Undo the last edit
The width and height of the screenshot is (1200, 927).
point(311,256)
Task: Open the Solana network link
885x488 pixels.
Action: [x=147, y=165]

------------------------------

→ **Instructions to follow**:
Your answer must be the full set of entries, copied exactly.

→ **Exercise result**:
Undo the last edit
The width and height of the screenshot is (1200, 927).
point(311,256)
Task: Open the Solana network link
885x488 pixels.
Action: [x=147, y=165]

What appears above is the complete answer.